EXERCISE PROMPT
Down to the last line, reproduce the data that follows, but skip the pictures.

Collected data

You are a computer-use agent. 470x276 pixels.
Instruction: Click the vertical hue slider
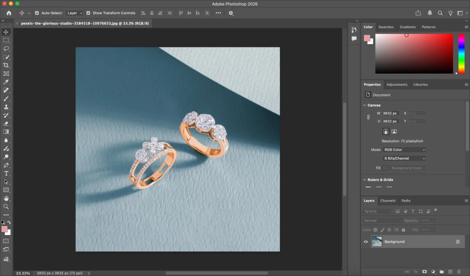(x=461, y=53)
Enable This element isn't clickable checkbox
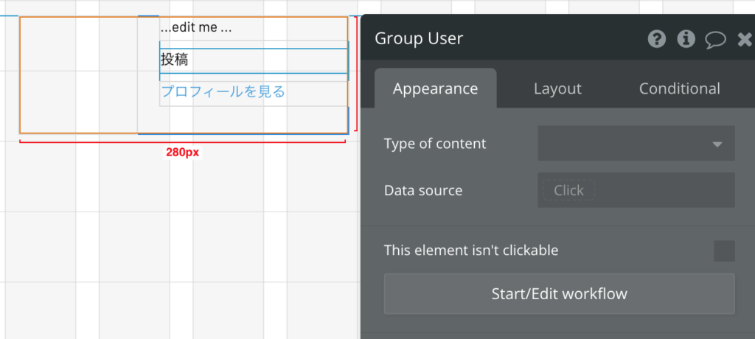The width and height of the screenshot is (755, 339). click(724, 251)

RESULT OF THE EXERCISE
You are a computer-use agent. 470x276 pixels.
Instruction: Click the vertical hue slider
(x=461, y=53)
Enable This element isn't clickable checkbox
The width and height of the screenshot is (755, 339). click(724, 251)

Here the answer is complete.